The findings of this study offer crucial insights for policymakers seeking to effectively decarbonize the transportation sector. The synergistic effect of vehicle electrification and grid decarbonization highlights the importance of pursuing both strategies concurrently, maximizing their combined impact. The small difference observed between state-level and national modeling approaches suggests that while national-level models can provide useful estimations, state-level granular detail improves the accuracy of predictions, especially in the short-term. The relatively modest contribution of stricter state-level policies to national emission reductions emphasizes the significance of national-level regulations in driving widespread adoption of EVs. The study emphasizes the importance of integrated decarbonization strategies, involving a combination of vehicle electrification, grid decarbonization, and fleet turnover acceleration. This integrated approach can accelerate emissions reduction by capitalizing on the compounding effects of these different strategies. The identified battery material constraints highlight the need for research and development efforts aimed at improving battery technology, recycling, and exploration of alternative battery chemistries. The findings demonstrate the importance of considering various factors including vehicle miles traveled, early retirement strategies, and regional differences in policy implementation when designing and evaluating transportation decarbonization policies.

This study provides a comprehensive assessment of the combined effects of vehicle electrification and grid decarbonization on LDV GHG emissions. The findings underscore the synergistic benefits of these two strategies and highlight the importance of an integrated approach to achieve ambitious emissions reduction targets. While the analysis shows significant emission reductions are possible by 2035, challenges remain, particularly related to battery material constraints. Future research should focus on further refining state-level models to incorporate additional factors such as consumer behavior and the impacts of shared mobility services.
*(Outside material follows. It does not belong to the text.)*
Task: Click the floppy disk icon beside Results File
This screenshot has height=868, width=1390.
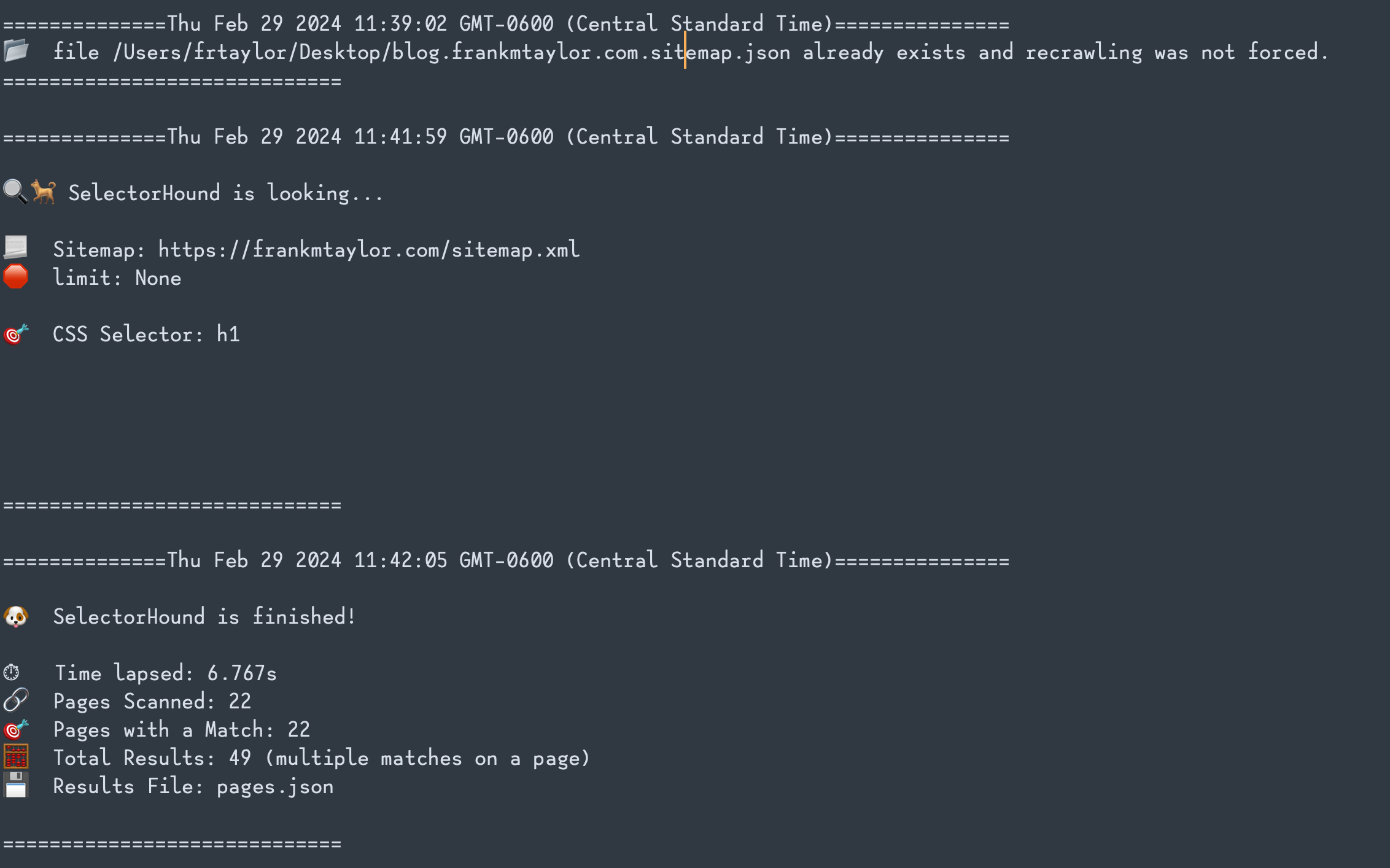Action: coord(16,786)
Furthermore, investigation of the economic feasibility and social equity implications of different decarbonization pathways is warranted.

The model relies on several assumptions, including projections of future vehicle sales, grid decarbonization rates, and technological advancements in battery technology. Uncertainty in these projections could affect the accuracy of the emission reduction estimates. The model primarily focuses on use-phase emissions and does not fully capture the emissions associated with vehicle production and end-of-life management. While the study incorporates state-level variations, it does not account for all potential sources of regional heterogeneity, such as differences in driving patterns and consumer preferences. The analysis assumes a constant relationship between vehicle age and VMT, while in reality, this relationship could vary due to factors such as changes in infrastructure and transportation patterns. Finally, the model does not explicitly incorporate the potential impact of policy uncertainty and market volatility on EV adoption and grid decarbonization trajectories.